Ok, if you are running the Puppy install, it will install puppy to the linux formatted partition. The small partition I mentioned earlier has to be formatted not as linux but as linux swap. Puppy then wont offer to install there. Anyway after installing the Puppy files, the installer will offer you choice of installing GRUB or making floppy/usb flash boot disk. Choose GRUB. Tell it to install files to the partition where Puppy files are located. It should do this automatically and you have to change location if you want them elsewhere. Then it will ask where you want rest of it and tell it the mbr part of the hardrive. It will do so and should say it was successful. Now remove Puppy cd and reboot. Should have GRUB menu pop up with. Chose the Linux option and let me know if it boots. On my machine, had to go back and edit the Grub menu file in Puppy. Make sure you need to do this before I go into description of how to do it.


----------



## HermitJohn (May 10, 2002)

14yearpcmaker said:


> OH! I got it to work! I dont know how, but I did!!!!!!!!!!!

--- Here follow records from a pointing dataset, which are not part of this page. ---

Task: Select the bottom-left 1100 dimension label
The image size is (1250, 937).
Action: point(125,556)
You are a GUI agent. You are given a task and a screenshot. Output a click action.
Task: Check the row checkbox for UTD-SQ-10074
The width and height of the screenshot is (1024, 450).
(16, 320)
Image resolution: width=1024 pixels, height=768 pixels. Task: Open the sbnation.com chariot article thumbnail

I was writing reply so didnt see this. Congradulations. I was hoping it would work first time so I didnt have to describe how to modify GRUB boot menu. My computer always requires I do bit of tweaking to get GRUB to boot Puppy correctly. By way you can modify the GRUB configuration menu so Puppy will boot automatically and with an adjustible time delay if you wish.


----------



## 14yearpcmaker (Mar 11, 2007)

Thanks HJ! I am having a LITTLE difficulties tho...I need the cheat 'acpi=off' on before booting, otherwise, my laptop hangs on bootup. If 'acpi=off' is turned on, it boots fine. How do I get that cheat to AUTOMATICALLY start when I boot Linux?


----------



## 14yearpcmaker (Mar 11, 2007)

Well, with a little tinkering and Google searching, I made it quit hanging at startup, and now it works 100% without any problems!!   I finished downloading Opera (who could live without it!?  )  and openoffic.org.  I also installed the Linux version of Yahoo! messenger!!  Now I will be good to go when I travel with my parents and go on school field trips!!


----------



## HermitJohn (May 10, 2002)

Glad to hear it. If you check out the Puppy Forum that I gave link to earlier, there are a lot of dotpup pkgs and PET pkgs that are precompiled for Puppy. You do have to watch out, some old pkgs may not work on newer versions of Puppy and vice versa. Its a low budget volunteer effort and things like the precompiled pkgs dont always get labelled as to what works with what. Then again some older stuff works fine but may require tweaking or adding back older libraries, etc.


----------



## 14yearpcmaker (Mar 11, 2007)

Thank you for the idea and link! I appreciate your time and effort!


----------